ASSIGNMENT
Produce an exact copy of the lines from the line containing "This screenshot has width=1200, height=960." through the last line of the entries below, and only those lines.

┄┄┄┄┄┄┄┄┄┄┄┄┄┄┄┄┄┄┄┄

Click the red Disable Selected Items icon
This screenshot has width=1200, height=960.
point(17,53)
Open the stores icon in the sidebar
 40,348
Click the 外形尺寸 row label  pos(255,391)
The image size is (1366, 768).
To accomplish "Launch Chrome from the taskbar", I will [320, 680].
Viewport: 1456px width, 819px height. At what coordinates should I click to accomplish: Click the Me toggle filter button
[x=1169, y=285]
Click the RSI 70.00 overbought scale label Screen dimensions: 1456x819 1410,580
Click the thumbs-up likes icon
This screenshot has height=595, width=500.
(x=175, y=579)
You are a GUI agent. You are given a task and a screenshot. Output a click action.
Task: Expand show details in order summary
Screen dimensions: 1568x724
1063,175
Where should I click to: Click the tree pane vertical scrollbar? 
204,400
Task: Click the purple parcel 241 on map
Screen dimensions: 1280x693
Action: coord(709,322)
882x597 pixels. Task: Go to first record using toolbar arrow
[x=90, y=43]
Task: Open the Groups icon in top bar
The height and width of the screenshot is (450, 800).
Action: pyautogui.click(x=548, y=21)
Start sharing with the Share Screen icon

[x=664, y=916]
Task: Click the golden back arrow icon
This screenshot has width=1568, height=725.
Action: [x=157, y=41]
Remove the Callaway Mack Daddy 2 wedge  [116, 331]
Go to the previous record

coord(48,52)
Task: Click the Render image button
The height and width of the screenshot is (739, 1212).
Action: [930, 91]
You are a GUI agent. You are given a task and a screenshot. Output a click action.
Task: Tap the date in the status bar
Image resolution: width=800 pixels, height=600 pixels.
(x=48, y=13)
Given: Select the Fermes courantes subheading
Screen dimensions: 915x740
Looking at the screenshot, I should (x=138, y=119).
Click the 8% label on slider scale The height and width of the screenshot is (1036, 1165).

┄┄┄┄┄┄┄┄┄┄┄┄┄┄┄┄┄┄┄┄

TASK RESPONSE
This screenshot has width=1200, height=960.
point(17,53)
Open the stores icon in the sidebar
 40,348
Click the 外形尺寸 row label  pos(255,391)
The image size is (1366, 768).
To accomplish "Launch Chrome from the taskbar", I will [320, 680].
Viewport: 1456px width, 819px height. At what coordinates should I click to accomplish: Click the Me toggle filter button
[x=1169, y=285]
Click the RSI 70.00 overbought scale label Screen dimensions: 1456x819 1410,580
Click the thumbs-up likes icon
This screenshot has height=595, width=500.
(x=175, y=579)
You are a GUI agent. You are given a task and a screenshot. Output a click action.
Task: Expand show details in order summary
Screen dimensions: 1568x724
1063,175
Where should I click to: Click the tree pane vertical scrollbar? 
204,400
Task: Click the purple parcel 241 on map
Screen dimensions: 1280x693
Action: coord(709,322)
882x597 pixels. Task: Go to first record using toolbar arrow
[x=90, y=43]
Task: Open the Groups icon in top bar
The height and width of the screenshot is (450, 800).
Action: pyautogui.click(x=548, y=21)
Start sharing with the Share Screen icon

[x=664, y=916]
Task: Click the golden back arrow icon
This screenshot has width=1568, height=725.
Action: [x=157, y=41]
Remove the Callaway Mack Daddy 2 wedge  [116, 331]
Go to the previous record

coord(48,52)
Task: Click the Render image button
The height and width of the screenshot is (739, 1212).
Action: [930, 91]
You are a GUI agent. You are given a task and a screenshot. Output a click action.
Task: Tap the date in the status bar
Image resolution: width=800 pixels, height=600 pixels.
(x=48, y=13)
Given: Select the Fermes courantes subheading
Screen dimensions: 915x740
Looking at the screenshot, I should (x=138, y=119).
Click the 8% label on slider scale The height and width of the screenshot is (1036, 1165).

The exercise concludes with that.